The assumption being made is that project management is a profession, or at least is well on its way to attaining the characteristics of traditional professions such as law, medicine, and engineering. Clearly, there is a significant effort under way to gain recognition for project management as a profession, and project management does bear some obvious resemblance to traditional professions and disciplines: it is a knowledge occupation, the practice of which is increasingly important to the welfare of modern societies. However, in sociological terms, there is a distinct difference between an occupation and a profession, and labeling this occupation a profession is a touch premature. The future of “project manager” as an occupation [The Future of Project Management] is dependent partially on how members of this occupational set choose to handle some of the same questions that were dealt with by the classic professions such as medicine, law, and accounting, and partly on how they deal with some new and emerging conditions.

The purpose of this article is to examine project management in the light of the sociological development of the classical professions and highlight some potential roadblocks facing project management on its professionalization journey. By drawing on what we know of the historical development of other professions, we hope to provide insights for those interested in professionalizing project management.

Profession vs. Professional

Professions have been studied in sociology for more than 70 years. This analytic history provides us with definitions of the characteristics and traits of professions and an understanding of the stages or steps most occupations followed in attaining professional status.

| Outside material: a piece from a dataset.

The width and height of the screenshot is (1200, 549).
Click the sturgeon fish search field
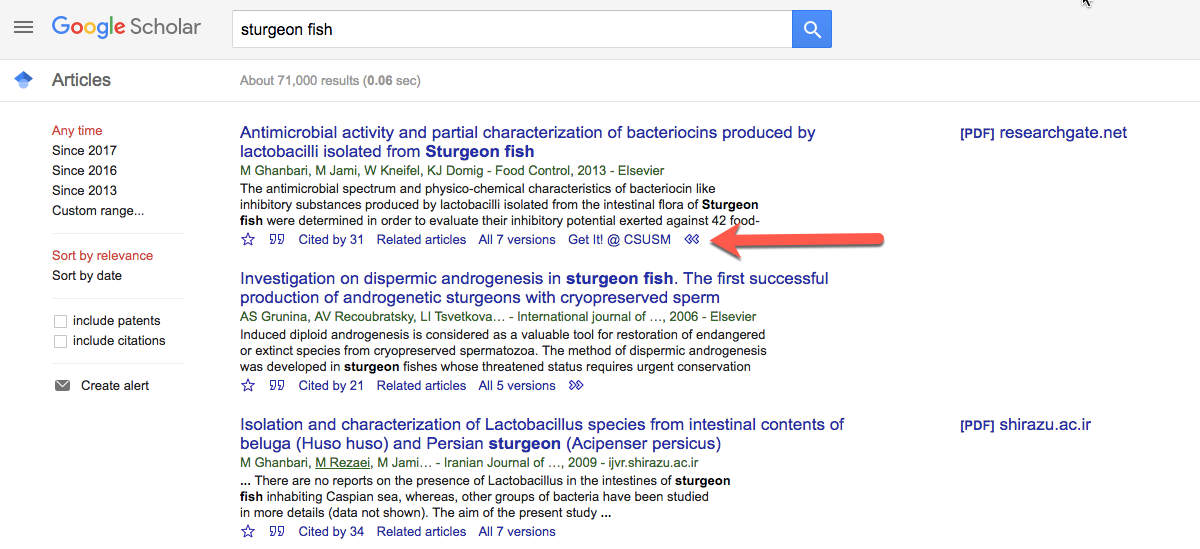pyautogui.click(x=512, y=29)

In sociology an occupation is defined as a category of jobs characterized by a set of skills, responsibilities, earnings, entry qualifications, and prestige. The term profession can be viewed in two ways in sociology. First, as an organizational form, a profession includes some central regulatory body to ensure the standard of performance of individual members; a code of conduct; careful management of knowledge in relation to the expertise that constitutes the basis of the profession's activities; and, lastly, control of numbers, selection, and training of new entrants. From the perspective of profession as organizational form, there are very few traditional professions recognized in sociology. Typically, law, medicine, accounting, and engineering are recognized as traditional professions. Second, profession can be viewed as a work orientation. A professional's work orientation entails exclusive concern with the intrinsic rewards and performance of a task and is typically associated with personal services involving confidentiality and high trust. While project managers may exhibit the work orientation of a professional as defined above, as an organizational form, project management fails to meet some of the criteria necessary to be viewed as a profession.

Two dominant perspectives in professions research are the Trait and the Process approaches. The Trait perspective specifies the characteristics of those occupations that have successfully laid claim to professional status while the Process perspective describes how occupations migrate from non-professional to professional status. Each of these perspectives is summarized below in order to frame our discussion of the challenges facing those interested in the pro-fessionalization of project management.

Trait (Characteristics). The first question of interest in the sociology of professions is, what are the characteristics of an occupation given the status of profession? This perspective emerged with the pioneering work of Alexander Carr-Saunders and P.A. Wilson who sought to identify those characteristics of a select group of knowledge occupations that had received special public and legal recognition and had been publicly accorded very high occupational status; those called the professions. While the specific list of occupational traits cited by analysts varies, professions such as law, medicine, engineering, and accounting all share the following characteristics (or have successfully laid claim to possessing these):

Bill Zwerman, Ph.D., is an associate professor of sociology at the University of Calgary. His research interests are focused on emerging occupations and organizational forms, with emphasis on the impact of new technologies on social structures and processes. Current research and writing focuses on new professional occupations, project managers, software developers, Internet professionals, and changes in classical professions.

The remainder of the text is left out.